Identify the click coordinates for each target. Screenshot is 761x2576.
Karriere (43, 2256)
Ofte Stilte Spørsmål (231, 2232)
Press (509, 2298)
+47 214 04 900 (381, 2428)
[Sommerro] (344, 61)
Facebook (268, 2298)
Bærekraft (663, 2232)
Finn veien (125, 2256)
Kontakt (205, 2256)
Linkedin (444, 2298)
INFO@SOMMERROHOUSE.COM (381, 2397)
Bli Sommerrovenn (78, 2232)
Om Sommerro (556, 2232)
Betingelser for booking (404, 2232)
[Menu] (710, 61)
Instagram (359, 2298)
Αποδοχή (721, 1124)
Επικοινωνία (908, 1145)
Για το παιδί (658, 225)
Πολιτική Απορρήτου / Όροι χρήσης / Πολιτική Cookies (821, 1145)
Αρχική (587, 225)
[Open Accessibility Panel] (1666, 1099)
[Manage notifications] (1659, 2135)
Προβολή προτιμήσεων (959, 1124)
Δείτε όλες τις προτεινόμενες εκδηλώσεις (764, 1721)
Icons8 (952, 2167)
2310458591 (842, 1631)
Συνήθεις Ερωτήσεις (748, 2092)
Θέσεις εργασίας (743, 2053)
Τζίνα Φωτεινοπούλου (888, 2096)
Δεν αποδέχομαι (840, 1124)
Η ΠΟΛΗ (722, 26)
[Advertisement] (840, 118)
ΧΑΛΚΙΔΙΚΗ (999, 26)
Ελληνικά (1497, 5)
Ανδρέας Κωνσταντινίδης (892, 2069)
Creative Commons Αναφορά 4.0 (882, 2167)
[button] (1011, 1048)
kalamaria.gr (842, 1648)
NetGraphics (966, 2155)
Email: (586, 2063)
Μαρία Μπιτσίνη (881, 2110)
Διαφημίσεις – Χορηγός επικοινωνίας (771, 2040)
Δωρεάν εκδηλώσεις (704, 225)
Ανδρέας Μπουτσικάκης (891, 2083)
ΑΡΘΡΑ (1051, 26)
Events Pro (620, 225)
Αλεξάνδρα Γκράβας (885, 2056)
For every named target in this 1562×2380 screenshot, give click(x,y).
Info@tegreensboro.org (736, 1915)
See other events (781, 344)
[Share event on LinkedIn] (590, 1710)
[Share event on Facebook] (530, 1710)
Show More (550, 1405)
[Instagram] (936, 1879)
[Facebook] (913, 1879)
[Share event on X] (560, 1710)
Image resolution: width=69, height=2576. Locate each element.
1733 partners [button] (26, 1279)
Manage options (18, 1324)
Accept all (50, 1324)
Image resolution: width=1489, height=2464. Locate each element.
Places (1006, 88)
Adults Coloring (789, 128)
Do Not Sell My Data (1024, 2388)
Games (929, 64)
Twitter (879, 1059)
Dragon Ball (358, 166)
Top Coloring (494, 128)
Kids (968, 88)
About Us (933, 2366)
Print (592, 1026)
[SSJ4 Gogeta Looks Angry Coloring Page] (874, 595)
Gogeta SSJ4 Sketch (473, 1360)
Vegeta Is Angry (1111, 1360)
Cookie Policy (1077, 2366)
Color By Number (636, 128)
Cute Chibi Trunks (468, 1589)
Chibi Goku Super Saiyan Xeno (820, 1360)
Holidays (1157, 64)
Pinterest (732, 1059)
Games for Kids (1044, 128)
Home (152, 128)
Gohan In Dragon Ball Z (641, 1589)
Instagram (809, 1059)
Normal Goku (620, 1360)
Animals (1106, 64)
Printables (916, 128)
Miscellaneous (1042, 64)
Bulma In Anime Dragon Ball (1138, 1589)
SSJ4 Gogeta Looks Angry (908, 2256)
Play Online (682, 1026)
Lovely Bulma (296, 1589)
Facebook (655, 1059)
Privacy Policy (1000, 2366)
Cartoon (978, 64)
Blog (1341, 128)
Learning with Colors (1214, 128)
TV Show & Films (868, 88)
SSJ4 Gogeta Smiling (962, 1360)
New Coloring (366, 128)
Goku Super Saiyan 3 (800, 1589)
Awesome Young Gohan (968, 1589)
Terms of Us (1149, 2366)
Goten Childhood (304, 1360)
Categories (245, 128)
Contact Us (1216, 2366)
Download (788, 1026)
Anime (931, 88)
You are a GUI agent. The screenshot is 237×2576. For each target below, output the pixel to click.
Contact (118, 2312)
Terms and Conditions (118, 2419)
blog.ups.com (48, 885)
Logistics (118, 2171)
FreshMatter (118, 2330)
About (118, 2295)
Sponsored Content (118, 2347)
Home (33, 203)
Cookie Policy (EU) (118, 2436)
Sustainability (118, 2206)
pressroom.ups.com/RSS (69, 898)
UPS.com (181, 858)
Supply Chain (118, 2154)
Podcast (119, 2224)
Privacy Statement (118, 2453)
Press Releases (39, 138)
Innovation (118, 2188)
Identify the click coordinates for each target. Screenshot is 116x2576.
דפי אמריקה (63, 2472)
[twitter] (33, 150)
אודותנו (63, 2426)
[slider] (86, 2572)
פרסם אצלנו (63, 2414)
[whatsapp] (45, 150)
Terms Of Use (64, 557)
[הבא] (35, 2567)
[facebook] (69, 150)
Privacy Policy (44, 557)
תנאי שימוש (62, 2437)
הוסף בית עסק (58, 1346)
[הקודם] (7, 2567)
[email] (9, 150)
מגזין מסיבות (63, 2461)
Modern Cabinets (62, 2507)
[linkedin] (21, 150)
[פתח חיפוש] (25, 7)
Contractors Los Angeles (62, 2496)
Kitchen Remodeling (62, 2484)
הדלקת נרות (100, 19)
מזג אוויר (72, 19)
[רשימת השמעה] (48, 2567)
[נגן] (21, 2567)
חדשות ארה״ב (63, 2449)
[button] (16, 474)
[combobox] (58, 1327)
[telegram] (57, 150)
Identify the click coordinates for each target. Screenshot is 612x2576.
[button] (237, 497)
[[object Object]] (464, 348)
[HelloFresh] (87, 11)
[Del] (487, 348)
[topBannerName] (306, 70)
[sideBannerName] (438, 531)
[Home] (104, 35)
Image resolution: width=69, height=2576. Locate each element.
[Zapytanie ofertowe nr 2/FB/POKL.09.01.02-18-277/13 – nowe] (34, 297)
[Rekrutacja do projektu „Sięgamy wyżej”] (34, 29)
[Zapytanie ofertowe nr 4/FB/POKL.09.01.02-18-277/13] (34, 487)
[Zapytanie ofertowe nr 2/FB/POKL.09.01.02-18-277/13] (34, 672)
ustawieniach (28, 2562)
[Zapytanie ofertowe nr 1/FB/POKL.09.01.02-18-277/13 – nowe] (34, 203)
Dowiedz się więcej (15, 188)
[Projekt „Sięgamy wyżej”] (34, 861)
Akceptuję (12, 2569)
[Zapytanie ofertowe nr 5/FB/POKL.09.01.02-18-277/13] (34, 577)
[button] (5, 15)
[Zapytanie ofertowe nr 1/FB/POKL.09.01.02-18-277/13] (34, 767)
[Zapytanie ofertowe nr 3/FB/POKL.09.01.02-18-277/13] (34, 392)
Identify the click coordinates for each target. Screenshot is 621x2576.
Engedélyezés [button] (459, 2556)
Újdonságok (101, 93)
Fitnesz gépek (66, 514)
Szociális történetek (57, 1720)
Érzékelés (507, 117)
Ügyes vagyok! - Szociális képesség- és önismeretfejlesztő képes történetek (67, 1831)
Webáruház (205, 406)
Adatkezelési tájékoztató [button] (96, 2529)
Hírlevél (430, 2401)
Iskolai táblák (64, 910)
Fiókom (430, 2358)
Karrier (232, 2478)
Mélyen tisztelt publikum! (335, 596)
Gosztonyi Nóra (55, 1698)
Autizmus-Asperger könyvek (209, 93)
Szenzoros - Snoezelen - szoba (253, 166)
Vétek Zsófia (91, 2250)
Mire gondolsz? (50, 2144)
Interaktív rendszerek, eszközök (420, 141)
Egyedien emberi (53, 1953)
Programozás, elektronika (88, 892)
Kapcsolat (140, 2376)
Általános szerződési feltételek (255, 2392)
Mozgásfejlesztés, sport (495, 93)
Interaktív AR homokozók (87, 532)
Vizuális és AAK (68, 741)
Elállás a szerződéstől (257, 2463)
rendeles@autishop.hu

.....

Work request: Write out the material above exactly, please, from its first line up to and including the line where "Kontakt (205, 2256)" appears, and stop there.

Response to the task:
Identify the click coordinates for each target. Screenshot is 761x2576.
Karriere (43, 2256)
Ofte Stilte Spørsmål (231, 2232)
Press (509, 2298)
+47 214 04 900 (381, 2428)
[Sommerro] (344, 61)
Facebook (268, 2298)
Bærekraft (663, 2232)
Finn veien (125, 2256)
Kontakt (205, 2256)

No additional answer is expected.